Faltando menos de um mês para a eleição, o Acre assiste a uma corrida por uma vaga na Assembleia Legislativa marcada por um contraste que diz muito sobre a política brasileira: de um lado, candidatos que passaram quatro anos guardando dinheiro só para gastar nesta campanha, alguns com até vinte milhões de reais disponíveis para o dia do pleito; do outro, pessoas com ideias, com trabalho de base, com projetos reais para o estado, mas sem a mínima estrutura financeira para competir em pé de igualdade.
O jogo é bruto. E é preciso dizer isso com todas as letras.

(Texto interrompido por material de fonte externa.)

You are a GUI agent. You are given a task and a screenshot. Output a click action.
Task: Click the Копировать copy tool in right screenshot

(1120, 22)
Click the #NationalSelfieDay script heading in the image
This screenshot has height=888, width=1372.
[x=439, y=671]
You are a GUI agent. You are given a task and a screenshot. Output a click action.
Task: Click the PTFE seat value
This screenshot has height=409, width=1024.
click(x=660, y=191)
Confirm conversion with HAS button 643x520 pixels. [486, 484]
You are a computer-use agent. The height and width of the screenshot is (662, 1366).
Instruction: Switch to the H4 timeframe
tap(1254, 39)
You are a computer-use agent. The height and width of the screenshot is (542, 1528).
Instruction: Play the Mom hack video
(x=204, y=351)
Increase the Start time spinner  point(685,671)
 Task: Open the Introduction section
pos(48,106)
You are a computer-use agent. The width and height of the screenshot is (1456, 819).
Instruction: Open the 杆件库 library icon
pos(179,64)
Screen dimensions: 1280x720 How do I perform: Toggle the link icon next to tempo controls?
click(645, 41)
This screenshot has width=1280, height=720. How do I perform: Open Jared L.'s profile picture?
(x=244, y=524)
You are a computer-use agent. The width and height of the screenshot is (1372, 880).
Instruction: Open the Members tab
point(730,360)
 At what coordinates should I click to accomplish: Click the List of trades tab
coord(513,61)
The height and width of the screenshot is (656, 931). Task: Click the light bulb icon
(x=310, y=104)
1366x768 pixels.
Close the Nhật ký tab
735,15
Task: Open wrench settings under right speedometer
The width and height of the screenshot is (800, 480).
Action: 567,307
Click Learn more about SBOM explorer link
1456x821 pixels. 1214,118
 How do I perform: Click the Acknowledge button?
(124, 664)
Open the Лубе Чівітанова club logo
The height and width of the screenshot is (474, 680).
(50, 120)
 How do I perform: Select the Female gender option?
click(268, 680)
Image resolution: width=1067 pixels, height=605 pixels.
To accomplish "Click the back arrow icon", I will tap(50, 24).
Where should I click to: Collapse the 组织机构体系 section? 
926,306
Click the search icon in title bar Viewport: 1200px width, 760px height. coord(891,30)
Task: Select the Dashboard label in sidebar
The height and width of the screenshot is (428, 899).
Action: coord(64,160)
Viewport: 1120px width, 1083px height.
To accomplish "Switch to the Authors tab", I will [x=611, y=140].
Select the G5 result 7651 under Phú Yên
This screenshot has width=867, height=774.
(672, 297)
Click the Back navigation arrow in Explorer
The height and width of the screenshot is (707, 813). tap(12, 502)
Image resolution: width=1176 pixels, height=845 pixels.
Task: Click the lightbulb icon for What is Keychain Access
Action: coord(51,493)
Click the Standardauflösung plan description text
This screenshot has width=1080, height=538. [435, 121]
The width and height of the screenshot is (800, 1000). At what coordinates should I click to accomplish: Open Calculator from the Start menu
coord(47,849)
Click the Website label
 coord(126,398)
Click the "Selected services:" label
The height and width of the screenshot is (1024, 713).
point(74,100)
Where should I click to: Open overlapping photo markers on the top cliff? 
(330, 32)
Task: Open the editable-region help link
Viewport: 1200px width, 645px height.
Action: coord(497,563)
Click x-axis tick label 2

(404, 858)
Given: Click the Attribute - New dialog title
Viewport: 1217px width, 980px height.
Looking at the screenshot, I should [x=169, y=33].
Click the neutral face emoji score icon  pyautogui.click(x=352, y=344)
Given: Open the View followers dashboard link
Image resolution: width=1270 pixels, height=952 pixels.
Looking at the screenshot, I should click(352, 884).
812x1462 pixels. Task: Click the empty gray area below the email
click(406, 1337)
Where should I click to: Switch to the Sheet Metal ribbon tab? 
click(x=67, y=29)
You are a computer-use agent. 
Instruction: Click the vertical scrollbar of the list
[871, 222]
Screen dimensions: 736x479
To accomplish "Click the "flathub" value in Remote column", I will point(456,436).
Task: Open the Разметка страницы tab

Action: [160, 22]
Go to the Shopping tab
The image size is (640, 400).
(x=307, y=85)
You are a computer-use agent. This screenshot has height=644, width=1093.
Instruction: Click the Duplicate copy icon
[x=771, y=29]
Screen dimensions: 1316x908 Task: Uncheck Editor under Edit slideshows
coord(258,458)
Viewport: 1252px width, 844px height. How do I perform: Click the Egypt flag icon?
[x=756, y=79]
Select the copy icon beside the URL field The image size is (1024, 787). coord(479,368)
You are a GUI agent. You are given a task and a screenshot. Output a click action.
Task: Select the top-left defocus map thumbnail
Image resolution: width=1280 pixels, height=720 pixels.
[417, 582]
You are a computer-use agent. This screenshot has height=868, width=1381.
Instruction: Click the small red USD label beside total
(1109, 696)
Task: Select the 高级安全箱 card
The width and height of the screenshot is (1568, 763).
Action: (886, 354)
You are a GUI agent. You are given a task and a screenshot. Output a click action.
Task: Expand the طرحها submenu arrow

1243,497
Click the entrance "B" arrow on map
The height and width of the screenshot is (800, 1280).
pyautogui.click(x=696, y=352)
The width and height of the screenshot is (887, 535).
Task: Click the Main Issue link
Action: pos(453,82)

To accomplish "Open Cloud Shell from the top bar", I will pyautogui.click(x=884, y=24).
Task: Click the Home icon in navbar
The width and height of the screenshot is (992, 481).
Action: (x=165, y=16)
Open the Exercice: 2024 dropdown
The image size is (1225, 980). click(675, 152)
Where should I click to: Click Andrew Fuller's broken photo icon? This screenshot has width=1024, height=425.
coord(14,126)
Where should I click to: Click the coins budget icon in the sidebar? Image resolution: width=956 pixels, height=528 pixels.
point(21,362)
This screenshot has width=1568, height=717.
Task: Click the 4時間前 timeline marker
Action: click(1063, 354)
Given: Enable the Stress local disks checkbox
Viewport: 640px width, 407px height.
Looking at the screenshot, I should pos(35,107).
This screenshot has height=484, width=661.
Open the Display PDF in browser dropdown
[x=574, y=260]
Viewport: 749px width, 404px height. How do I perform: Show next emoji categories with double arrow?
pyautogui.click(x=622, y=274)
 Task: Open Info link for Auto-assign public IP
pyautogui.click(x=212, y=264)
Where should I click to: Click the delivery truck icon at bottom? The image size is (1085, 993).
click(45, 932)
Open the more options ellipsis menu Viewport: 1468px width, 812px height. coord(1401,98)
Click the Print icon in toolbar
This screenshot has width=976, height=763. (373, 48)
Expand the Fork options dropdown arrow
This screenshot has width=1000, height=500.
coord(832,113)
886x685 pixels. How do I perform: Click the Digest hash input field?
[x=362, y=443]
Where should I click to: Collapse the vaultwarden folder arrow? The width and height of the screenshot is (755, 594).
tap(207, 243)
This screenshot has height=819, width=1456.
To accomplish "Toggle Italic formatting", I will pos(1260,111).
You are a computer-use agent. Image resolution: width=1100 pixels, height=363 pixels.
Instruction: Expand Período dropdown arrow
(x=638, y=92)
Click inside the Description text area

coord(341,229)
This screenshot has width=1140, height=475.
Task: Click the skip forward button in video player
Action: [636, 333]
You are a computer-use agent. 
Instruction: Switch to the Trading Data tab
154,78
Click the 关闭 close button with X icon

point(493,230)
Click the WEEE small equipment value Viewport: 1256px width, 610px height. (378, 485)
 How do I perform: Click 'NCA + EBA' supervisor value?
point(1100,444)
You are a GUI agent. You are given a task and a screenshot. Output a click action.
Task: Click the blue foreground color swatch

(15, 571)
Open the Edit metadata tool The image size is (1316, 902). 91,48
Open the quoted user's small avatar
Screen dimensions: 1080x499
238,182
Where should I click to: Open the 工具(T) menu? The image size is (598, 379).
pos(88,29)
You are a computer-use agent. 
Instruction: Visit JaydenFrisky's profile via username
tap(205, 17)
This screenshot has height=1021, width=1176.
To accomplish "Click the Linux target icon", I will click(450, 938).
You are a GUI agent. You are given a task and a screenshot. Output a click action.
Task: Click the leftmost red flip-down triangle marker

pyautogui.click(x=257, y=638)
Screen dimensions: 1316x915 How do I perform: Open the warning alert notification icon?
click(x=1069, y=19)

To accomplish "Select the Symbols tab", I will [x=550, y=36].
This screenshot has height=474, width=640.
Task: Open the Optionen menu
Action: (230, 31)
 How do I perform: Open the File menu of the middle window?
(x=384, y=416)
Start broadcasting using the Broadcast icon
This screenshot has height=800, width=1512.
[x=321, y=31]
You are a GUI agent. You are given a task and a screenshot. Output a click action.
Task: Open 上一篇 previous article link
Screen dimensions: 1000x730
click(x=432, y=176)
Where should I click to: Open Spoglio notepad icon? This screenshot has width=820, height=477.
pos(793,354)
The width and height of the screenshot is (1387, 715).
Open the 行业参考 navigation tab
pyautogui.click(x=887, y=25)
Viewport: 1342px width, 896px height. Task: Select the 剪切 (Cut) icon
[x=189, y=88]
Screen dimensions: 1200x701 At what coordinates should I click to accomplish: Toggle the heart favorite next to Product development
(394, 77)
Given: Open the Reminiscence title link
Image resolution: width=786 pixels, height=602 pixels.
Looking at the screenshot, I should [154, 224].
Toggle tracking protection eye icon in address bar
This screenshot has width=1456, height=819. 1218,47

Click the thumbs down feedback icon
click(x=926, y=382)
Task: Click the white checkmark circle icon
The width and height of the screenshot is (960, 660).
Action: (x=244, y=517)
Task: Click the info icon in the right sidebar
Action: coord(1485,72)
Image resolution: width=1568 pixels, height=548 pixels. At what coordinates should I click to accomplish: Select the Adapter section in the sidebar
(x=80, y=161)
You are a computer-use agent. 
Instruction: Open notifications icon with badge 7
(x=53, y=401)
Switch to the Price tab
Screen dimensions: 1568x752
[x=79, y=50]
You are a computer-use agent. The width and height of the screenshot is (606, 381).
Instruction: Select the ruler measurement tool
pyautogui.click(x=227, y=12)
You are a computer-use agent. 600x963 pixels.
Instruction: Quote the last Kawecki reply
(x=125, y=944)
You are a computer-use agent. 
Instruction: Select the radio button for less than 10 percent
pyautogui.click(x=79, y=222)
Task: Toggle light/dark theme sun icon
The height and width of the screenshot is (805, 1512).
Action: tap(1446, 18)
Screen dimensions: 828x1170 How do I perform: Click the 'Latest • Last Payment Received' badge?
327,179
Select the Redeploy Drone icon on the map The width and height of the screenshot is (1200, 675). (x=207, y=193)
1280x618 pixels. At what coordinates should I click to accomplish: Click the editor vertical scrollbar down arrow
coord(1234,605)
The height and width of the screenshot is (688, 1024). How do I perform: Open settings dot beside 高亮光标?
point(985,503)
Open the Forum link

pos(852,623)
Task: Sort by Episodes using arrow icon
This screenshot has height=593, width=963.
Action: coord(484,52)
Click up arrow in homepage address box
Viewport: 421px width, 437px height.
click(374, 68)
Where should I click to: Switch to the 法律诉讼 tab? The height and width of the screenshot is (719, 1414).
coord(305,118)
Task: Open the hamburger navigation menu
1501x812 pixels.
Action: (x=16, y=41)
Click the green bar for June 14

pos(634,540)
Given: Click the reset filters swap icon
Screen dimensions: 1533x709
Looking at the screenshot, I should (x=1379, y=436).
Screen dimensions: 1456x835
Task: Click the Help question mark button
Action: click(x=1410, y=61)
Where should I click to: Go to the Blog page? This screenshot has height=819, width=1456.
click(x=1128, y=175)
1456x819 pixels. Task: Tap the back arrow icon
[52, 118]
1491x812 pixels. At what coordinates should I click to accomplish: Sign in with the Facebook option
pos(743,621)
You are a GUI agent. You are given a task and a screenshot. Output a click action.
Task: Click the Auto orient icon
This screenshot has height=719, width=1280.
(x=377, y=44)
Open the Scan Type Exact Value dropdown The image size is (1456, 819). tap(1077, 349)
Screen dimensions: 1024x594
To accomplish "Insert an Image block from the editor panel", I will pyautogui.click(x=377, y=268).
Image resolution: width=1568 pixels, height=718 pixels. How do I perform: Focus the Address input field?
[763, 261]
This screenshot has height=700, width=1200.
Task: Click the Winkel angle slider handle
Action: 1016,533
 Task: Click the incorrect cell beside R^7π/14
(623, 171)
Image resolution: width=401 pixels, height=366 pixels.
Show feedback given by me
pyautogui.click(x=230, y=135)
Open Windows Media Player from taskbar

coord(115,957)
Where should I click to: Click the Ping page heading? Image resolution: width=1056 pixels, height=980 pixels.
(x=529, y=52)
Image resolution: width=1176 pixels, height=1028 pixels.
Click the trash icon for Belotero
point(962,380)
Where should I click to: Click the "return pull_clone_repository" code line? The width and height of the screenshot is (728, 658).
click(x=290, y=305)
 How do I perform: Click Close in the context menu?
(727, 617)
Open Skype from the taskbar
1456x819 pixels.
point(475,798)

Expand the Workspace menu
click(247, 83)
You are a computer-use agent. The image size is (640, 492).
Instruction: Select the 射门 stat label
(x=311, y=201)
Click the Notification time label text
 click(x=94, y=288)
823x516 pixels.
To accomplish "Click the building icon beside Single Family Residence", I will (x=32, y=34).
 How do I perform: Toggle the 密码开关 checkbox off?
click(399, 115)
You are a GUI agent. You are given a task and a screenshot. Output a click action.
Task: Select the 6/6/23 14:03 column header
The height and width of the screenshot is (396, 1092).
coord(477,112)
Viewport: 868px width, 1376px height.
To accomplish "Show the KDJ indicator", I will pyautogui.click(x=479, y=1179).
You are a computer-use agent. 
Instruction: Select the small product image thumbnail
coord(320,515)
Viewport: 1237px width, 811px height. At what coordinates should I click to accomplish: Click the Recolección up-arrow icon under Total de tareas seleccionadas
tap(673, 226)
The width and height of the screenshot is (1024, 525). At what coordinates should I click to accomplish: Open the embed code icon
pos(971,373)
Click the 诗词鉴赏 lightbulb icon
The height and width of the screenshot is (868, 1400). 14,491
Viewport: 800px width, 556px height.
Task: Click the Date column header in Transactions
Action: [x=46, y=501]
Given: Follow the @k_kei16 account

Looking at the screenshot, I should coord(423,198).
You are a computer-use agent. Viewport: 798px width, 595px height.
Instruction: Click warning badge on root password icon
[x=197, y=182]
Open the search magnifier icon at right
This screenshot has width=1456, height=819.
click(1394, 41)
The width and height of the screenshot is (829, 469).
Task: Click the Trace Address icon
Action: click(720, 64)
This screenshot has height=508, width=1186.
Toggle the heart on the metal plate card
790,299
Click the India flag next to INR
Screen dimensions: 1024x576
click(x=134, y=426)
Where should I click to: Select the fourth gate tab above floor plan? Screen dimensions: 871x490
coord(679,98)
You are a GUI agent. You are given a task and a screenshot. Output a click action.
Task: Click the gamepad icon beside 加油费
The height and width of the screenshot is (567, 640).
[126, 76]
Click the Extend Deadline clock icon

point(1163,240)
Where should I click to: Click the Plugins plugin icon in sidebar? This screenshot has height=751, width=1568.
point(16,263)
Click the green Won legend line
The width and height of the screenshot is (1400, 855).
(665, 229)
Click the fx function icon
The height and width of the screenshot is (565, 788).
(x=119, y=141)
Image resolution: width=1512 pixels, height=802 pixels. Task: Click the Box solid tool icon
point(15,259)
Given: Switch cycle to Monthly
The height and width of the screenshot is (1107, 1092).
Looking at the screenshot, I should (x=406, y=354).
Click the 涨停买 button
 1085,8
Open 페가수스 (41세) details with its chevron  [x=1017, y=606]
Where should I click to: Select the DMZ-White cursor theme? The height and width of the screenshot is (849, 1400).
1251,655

Muitos candidatos de primeira viagem entraram nesta disputa apostando nos recursos do fundo partidário e do fundo eleitoral, o chamado “fundão”, esperando que esse dinheiro chegasse para viabilizar suas campanhas. Boa parte se frustrou. A realidade do financiamento eleitoral no Brasil segue concentrando recursos nas mãos de quem já tem estrutura, nome consolidado ou apoio de grandes legendas — deixando à margem justamente quem chega com propostas novas e vontade de servir, mas sem capital para investir.
Decidi não ser candidato nesta eleição. Sei, com clareza, que não teria a mínima chance diante de adversários que constroem sua candidatura com anos de planejamento financeiro. Reconhecer essa realidade não é desistir da política — é entender as regras de um jogo que, do jeito que está desenhado hoje, favorece muito mais quem tem caixa do que quem tem causa.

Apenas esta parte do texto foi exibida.